There was no air, no land, simply the sea. And the sea throbbed with life and I
could feel the sea’s heartbeat merging into my heartbeat. The sea and I were
one for that millionth of a second. And when I looked up in front of me I saw
her; Floating towards me with her red-brown eyes questioning and her jet black
wavy hair floating about her like wild sea wings. And in that dream, she turned
and she swam away, quickly, as if she were made of water. And I could hear the
soft wordless lullaby.
I
awoke to the feeling of being dragged somewhere and when I opened my eyes, the
villagers had placed me in the medical tent already. I was saved.
It
took me a few days to get over the dehydration. But I will never get over that
woman. The moment I could talk, I started asking for her. But all of them would
say that there was no such woman with me. They had found me in my shelter,
shivering, alone. Seeing that was no use, I started asking about the island
they found me on. They stared at me blankly and said that it was just another
island.
I
gave up that time. I just returned to my resort and stayed to the end of my
vacation. Somehow I didn’t feel that happy anymore. My friends took this as a
trauma from the unfortunate canoe trip and took me to places far from the
water. But that was where I wanted to go.
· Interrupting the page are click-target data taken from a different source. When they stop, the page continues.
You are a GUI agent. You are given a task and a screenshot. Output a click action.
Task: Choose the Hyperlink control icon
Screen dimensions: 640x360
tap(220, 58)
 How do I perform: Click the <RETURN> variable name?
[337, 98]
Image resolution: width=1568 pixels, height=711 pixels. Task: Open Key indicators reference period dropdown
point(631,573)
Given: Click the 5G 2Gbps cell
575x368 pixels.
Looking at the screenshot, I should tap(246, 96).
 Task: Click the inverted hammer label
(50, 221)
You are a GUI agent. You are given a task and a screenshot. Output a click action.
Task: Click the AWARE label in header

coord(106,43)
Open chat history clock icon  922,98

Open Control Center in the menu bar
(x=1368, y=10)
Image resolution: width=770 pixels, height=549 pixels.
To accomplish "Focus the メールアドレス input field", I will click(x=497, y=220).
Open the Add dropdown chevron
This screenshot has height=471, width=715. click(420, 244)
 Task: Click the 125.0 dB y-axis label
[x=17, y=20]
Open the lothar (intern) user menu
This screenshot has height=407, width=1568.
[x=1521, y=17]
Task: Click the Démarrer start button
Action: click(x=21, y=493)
Somehow, some part of me was
convinced that she wasn’t lost; she was still simply looking for Sebastian.
I’m
at the airport now, writing this. My friends have gone to the counter to
finalize the tickets; they knew I was a little out of it. But one of them came
back and brought me a newspaper. I turned the pages listlessly; it didn’t
really interest me at all. It simply provided me something else to look at
other than the white, blank wall. But a small article at the bottom called my
attention.
“Unidentified
Dead Woman Washed Ashore, Authorities Suspect Suicide”
The
tiny, gory picture of the woman face down on the sand awoke something in me and
I looked closer. She had jet-black hair, and a dark blue and red housedress
that had loose lace hanging off of it. Seaweed clung to her hair like
highlighted strands of green in the midst of the ebony tendrils.